Given passage >>
==============================

Savoir aimer is a 1997 album recorded by French singer Florent Pagny. It was his fifth album oversall and was released on 1 November 1997. It achieved huge success in France and Belgium (Wallonia), where it remained charted respectively for 84 and 64 weeks, including two weeks atop. To date it is Pagny's best-selling album, with over 1,5 million copies sold. It was led by the single "Savoir aimer", a number-one hit in both countries, and followed by "Chanter" (#16 in France, #15 in Belgium), "D'un amour l'autre" (#83 in France, limited edition) and "Dors" (#29 in France, #28 in Belgium). French artists Pascal Obispo, Zazie, Art Mengo and Jean-Jacques Goldman wrote at least one song of the album.

==============================

Information provided >>
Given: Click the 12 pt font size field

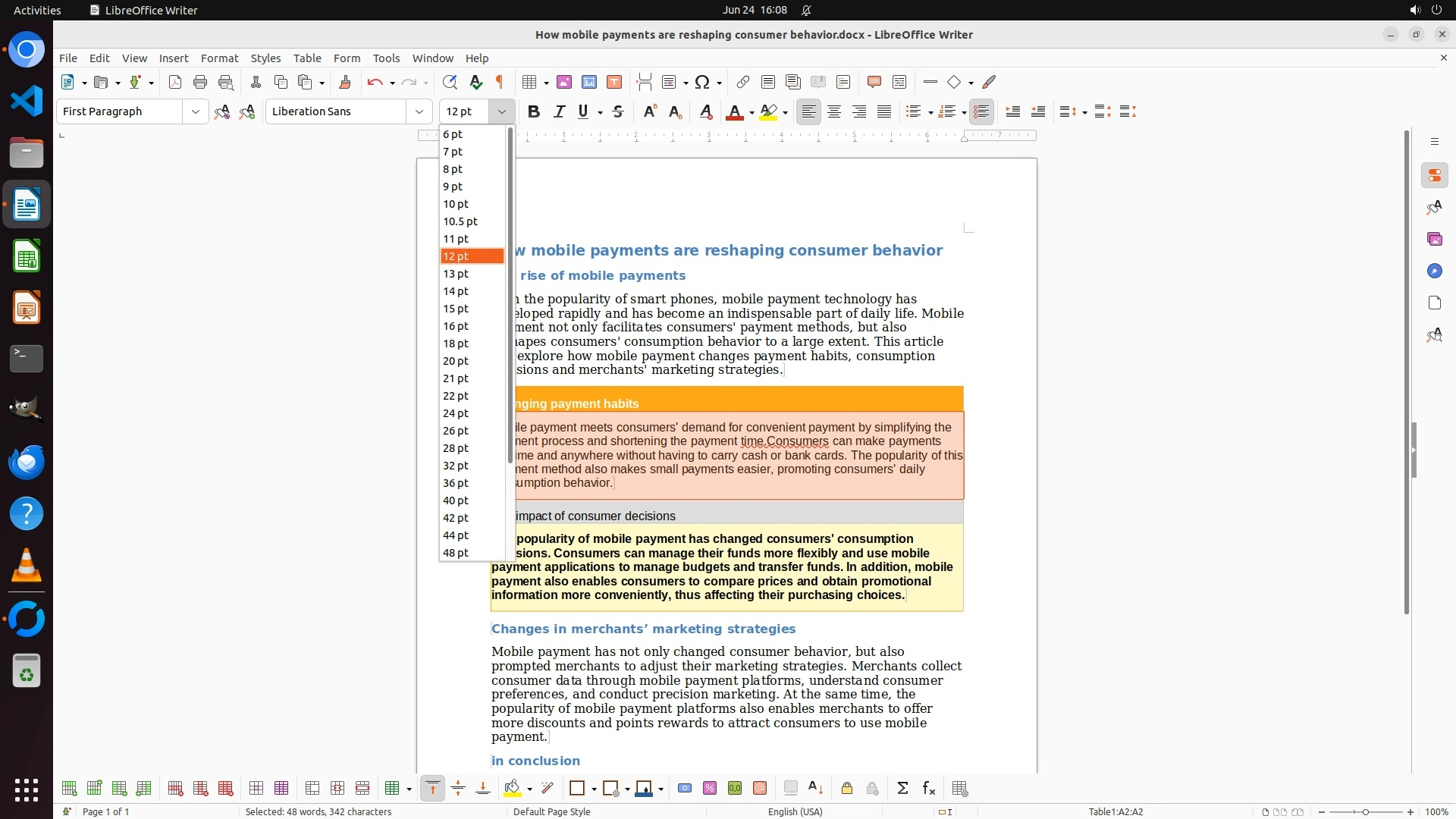Looking at the screenshot, I should (463, 111).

==============================

Task requirements >> According to the passage about the album Savoir aimer, how many weeks did it stay on the chart in France?

Exercise solution >> 84 weeks